No-Grain Chicken Parmesan

paleo primal low carb healthy chicken parmesan No Grain Chicken Parmesan

This is my latest healthy Italian dish variation. I never really liked Chicken Parmesan until I had it at a friend’s bridesmaid’s luncheon. It was the most grain free item on the menu, and it was wonderful (I later found out it was breaded in some type of potato starch and not flour!).

When I got home, I decided to try to make a truly healthy version, and thus, this recipe was born.

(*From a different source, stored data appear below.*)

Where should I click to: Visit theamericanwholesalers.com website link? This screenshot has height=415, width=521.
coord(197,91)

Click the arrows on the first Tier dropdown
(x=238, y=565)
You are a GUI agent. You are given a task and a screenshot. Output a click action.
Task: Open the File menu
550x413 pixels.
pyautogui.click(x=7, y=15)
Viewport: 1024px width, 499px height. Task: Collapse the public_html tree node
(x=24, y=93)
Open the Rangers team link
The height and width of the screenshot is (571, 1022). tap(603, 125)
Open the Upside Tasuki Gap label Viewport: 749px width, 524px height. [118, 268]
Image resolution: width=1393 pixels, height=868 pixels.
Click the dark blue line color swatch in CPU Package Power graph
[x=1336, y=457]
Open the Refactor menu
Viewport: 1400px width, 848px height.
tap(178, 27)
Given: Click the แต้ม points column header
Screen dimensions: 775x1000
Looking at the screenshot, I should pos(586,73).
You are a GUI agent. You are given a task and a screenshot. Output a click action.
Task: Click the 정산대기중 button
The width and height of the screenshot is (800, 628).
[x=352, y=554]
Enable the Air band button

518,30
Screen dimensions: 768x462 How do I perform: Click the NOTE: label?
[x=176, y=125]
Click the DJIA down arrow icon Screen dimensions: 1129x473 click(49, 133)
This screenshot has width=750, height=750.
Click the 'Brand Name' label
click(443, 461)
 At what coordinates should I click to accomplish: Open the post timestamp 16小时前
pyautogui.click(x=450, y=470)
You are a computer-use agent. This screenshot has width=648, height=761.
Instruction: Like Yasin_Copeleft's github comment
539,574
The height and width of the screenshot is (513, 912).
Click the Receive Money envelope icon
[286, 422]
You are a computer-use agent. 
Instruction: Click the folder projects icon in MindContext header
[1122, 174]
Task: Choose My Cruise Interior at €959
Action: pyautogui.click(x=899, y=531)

I also created a Chicken Parmesan Fingers recipe that the kids loved, so I could make a fun meal for them and a nice dinner for my husband and I in the same night.

paleo primal low carb chicken parmesan dippers No Grain Chicken Parmesan

If you ever miss Italian foods, this is a good alternative, and even if you were never a pasta person, you might like this one.

5.0 from 2 reviews
No-Grain Chicken Parmesan
 
Prep time
Cook time
Total time
 
Grain free chicken parmesan made with coconut or almond flour.
Author:
Recipe type: Main
Cuisine: Italian
Serves: 6+
Ingredients
  • 2-3 lbs of boneless, skinless, chicken breasts (or strips for the Chicken Fingers variation)
  • ½ cup coconut flour (or almond flour)
  • ⅓ cup arrowroot (option, can use more flour instead)
  • seasonings: garlic powder, basil, salt, etc
  • 3-4 eggs
  • 1 TBSP heavy cream (optional)
  • 1 jar (approx 24 ounces) of pasta sauce (check ingredients if store bought)
  • Parmesan cheese (optional)
  • Mozzarella cheese (optional)
  • Tallow, Lard or Coconut Oil for frying
Instructions
  1. Put 1-2 cups of lard, tallow or coconut oil in a large skillet or fryer and turn on medium high heat.
  2. If using chicken breasts, butterfly them and pound slightly with meat hammer or flat side of heavy spoon until about ½ inch thick. If using chicken strips, this is not necessary.
  3. Beat eggs with heavy cream (if using) in a medium sized bowl.
  4. On a large plate or dish, combine coconut flour, arrowroot, and spices and mix well.
  5. Dip the chicken into the egg mixture and then into the flour/arrowroot mixture until well coated.
  6. Put directly into hot oil and cook, flipping once, until both sides have browned and chicken is cooked (about 4 minutes per side on my stove).
  7. While chicken is cooking, heat sauce over medium heat until warmed.
  8. If making regular Chicken Parmesan, place chicken in large baking dish once cooked and top with pasta sauce and cheeses (if using). Heat on broil the oven until cheese is melted. For Chicken Parmesan Dippers, put the cooked chicken strips on a plate and serve with pasta sauce for dipping.
  9. Serve with salad with homemade dressing of choice.

This recipe can also be modified to make delicious Eggplant Parmesan too!

What’s your favorite Italian dish? Will you try this one?

Reader Comments

  1. Andy says

    Made this tonight for dinner, it was excellent! 

    Thanks for the recipe.  Quick, healthy, and tasting.  That’s what I love.

  2. Veronica says

    I used this to make oven fried chicken with some thigh pieces.  Just coated the chicken, put in buttered dish on 350, flipped after about 15 min for another 15 min.  Delicious!!!!   :-)

  3. Jessie says

    what would you recommend as a side? I really wanted to eat this tonight but I couldnt think of what to replace the pasta with. :( I’m not that imaginative in the kitchen.

  4. Carly says

    I was thinking of doing the strips version for dinner, I just may serve them with fresh cut sweet potato fries. As a play on chicken strips and fries.

  5. Ann says

    This recipe was astoundingly good, especially without the grain! So glad that there’s one less meal I have to go without on the wellness challenge! Absolutely delicious, and very satisfying!